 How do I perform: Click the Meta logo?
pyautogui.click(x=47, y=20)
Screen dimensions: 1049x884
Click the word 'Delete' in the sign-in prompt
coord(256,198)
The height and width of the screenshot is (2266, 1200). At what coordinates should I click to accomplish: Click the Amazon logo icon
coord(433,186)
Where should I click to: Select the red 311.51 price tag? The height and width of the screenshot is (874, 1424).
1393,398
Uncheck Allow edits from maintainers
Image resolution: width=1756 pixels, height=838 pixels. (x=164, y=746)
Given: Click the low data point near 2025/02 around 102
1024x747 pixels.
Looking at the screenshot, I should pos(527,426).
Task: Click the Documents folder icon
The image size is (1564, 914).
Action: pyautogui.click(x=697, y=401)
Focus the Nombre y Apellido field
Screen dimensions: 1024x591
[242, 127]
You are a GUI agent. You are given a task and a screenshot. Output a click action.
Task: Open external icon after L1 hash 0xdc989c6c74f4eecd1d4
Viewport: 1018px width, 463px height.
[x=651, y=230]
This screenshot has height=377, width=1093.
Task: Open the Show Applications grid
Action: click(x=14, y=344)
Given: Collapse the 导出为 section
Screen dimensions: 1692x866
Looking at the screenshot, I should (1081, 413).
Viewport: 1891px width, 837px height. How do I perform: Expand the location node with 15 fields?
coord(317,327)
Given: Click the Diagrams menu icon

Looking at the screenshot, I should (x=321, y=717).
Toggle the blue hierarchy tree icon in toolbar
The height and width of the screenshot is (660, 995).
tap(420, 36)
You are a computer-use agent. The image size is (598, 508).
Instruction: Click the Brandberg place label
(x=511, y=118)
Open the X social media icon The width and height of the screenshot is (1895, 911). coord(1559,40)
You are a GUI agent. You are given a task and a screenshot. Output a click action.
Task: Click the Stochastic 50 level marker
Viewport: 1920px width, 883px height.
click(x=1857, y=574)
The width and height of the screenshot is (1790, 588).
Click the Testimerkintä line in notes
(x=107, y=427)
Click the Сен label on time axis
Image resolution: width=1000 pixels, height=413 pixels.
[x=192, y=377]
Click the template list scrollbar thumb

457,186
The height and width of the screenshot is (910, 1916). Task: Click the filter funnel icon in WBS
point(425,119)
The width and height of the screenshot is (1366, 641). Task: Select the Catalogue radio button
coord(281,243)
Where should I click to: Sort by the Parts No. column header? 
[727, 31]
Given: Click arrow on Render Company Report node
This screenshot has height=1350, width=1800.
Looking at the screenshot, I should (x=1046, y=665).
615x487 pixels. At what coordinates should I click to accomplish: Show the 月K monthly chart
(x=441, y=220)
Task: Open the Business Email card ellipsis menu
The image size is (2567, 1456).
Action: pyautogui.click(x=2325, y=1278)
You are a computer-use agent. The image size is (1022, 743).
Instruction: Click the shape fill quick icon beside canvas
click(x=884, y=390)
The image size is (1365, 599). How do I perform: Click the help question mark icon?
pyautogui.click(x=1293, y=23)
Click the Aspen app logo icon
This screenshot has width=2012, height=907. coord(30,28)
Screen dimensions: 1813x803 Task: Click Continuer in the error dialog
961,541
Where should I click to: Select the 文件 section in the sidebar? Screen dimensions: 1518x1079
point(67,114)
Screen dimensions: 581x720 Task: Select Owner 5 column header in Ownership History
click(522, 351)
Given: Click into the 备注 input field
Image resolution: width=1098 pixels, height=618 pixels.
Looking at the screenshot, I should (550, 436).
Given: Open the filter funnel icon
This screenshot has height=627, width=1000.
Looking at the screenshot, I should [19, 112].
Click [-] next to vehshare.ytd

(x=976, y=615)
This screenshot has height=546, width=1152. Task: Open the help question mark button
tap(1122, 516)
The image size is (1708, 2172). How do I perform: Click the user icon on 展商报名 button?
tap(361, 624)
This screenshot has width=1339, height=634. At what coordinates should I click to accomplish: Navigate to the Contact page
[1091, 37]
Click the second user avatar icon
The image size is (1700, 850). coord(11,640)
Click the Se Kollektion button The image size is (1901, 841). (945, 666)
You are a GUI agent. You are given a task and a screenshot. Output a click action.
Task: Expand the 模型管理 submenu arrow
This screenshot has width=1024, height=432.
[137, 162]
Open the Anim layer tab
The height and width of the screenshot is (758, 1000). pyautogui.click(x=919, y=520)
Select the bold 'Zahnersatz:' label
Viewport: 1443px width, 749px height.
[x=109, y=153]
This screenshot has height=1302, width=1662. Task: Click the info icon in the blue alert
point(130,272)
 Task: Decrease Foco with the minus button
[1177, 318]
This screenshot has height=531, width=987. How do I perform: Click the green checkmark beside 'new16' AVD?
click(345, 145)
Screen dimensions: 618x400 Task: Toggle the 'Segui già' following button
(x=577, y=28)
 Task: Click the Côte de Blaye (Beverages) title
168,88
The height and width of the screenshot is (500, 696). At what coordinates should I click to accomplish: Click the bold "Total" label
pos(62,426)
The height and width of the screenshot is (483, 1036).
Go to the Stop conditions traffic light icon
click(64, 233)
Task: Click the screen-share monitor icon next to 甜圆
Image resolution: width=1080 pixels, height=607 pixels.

§ **What needs to be done**: For the word "arrow", report how many lines of the records contain it; respond with the number only.

§ **Solution for this problem**: 2